20/02/2026

Yoga: gli asana che ti aiutano a trovare l’equilibrio anche nella vita

Emanuela Bruno
A cura di Emanuela Bruno
Pubblicato il 20/02/2026 Aggiornato il 20/02/2026

La pratica sviluppa i sistemi anatomici e i meccanismi fisici che interagiscono con il cervello per controllare l’assetto del corpo nello spazio, ma regala anche stabilità emotiva, calma e resilienza

kapatasana

Tutte sappiamo quanto sia importante avere equilibrio nella vita, sia dal punto di vista strettamente fisico che in ambito mentale ed emotivo. L’insegnante di yoga Francesca Cassia spiega che ci sono vari motivi per cui la pratica sul tappetino permette di svilupparlo a tutto tondo: «Praticare yoga significa allenare il corpo e la mente a trovare stabilità anche quando tutto intorno oscilla. In questa disciplina l’equilibrio non è solo stare in piedi su una sola gamba o mantenere un asana: è la capacità di sentire il proprio corpo, di distribuire il peso in modo armonico e di muoversi con consapevolezza».

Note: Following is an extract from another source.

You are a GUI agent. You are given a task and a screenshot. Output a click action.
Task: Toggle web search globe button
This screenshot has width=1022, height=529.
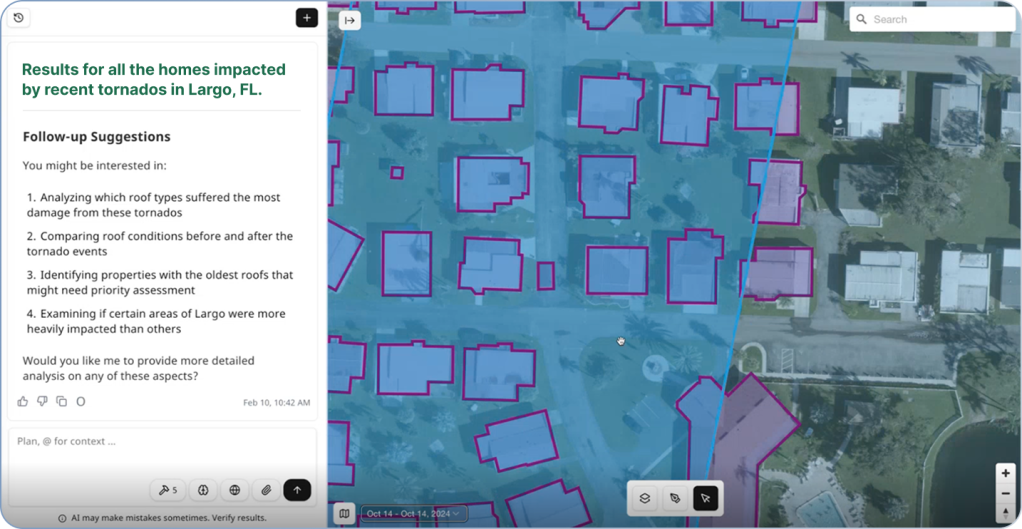(x=234, y=490)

«Ogni posa, ogni inversione, ogni respiro è un piccolo allenamento a vivere centrati e leggeri, anche nella vita di tutti i giorni» riassume l’insegnante.

I tre sistemi che regolano l’equilibrio

Saper tenere il corpo in equilibrio è una qualità fisica legata a tre sistemi. Il sistema vestibolare, situato nell’orecchio interno, registra la posizione e il movimento della testa nello spazio. C’è poi la propriocezione, una capacità legata a sensori muscolari e articolari che segnalano al cervello la posizione reciproca di ossa e muscoli nello spazio. Infine, importantissima fra i cinque sensi, la vista coordina e conferma le informazioni degli altri sistemi.

Come agisce lo yoga

Lo yoga stimola tutti e tre i sistemi, ma che cosa avviene concretamente?

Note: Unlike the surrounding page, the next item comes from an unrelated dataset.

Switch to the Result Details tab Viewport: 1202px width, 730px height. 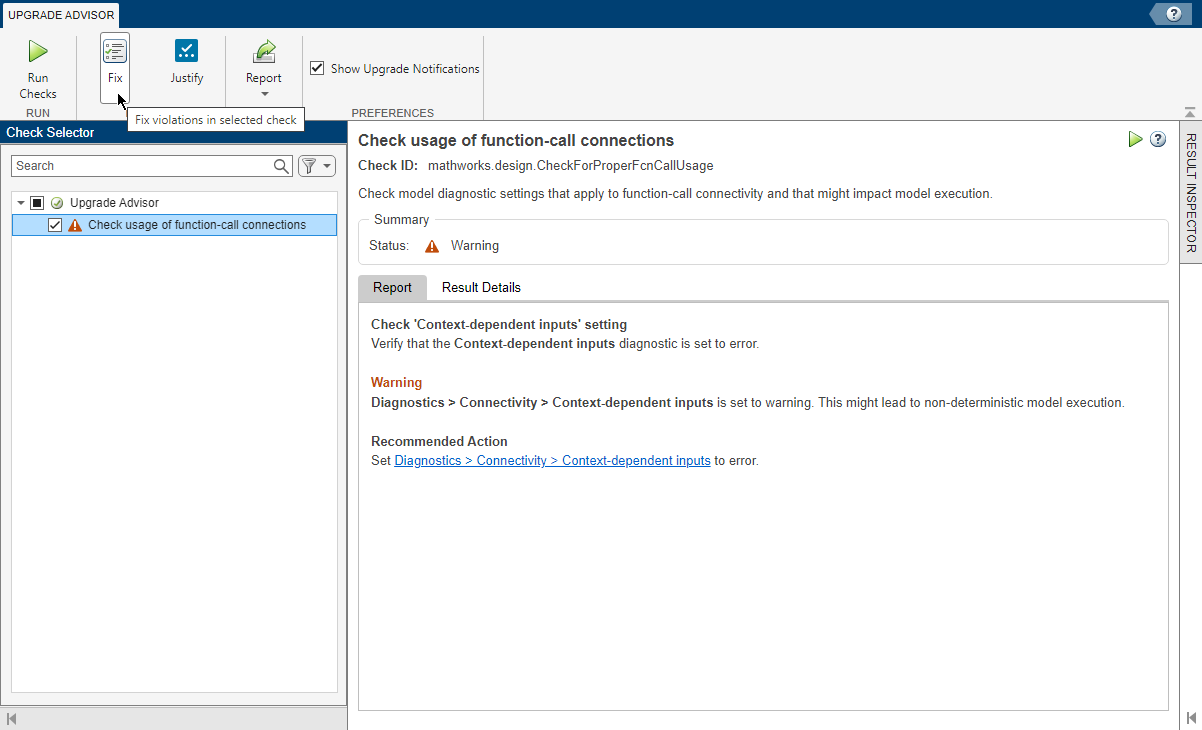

«Ogni postura eretta, ogni transizione, ogni equilibrio laterale o su un piede solo sfida e rafforza i sensori legati alla propriocettività. Invece negli asana in inversione, cioè quando il corpo viene capovolto (ad esempio con Sirsasana  o Kapalasana, ma anche con esercizi più semplici sul tappetino), i recettori vestibolari dell’orecchio interno vengono stimolati in modo inconsueto e anomalo, allenandosi e migliorando equilibrio e coordinazione. Il cervello integra poi tutte queste informazioni, rafforzando la propria connessione con il corpo e aumentando la capacità di adattarsi ai cambiamenti improvvisi» spiega Cassia. Nelle pose in inversione, inoltre, si verifica un aumento della pressione e quindi della circolazione sanguigna e linfatica, che favorisce il tono vagale e che calma del sistema nervoso. «Allenarsi con le inversioni significa abituare il corpo a fidarsi di se stesso anche in situazioni insolite, sviluppando tranquillità, sicurezza, resilienza e presenza mentale».

L'esperta consiglia

Queste qualità si trasferiscono naturalmente poi nella vita quotidiana, aiutando ad affrontare problemi, prendere decisioni, muoversi nel mondo con centratura, fiducia e leggerezza.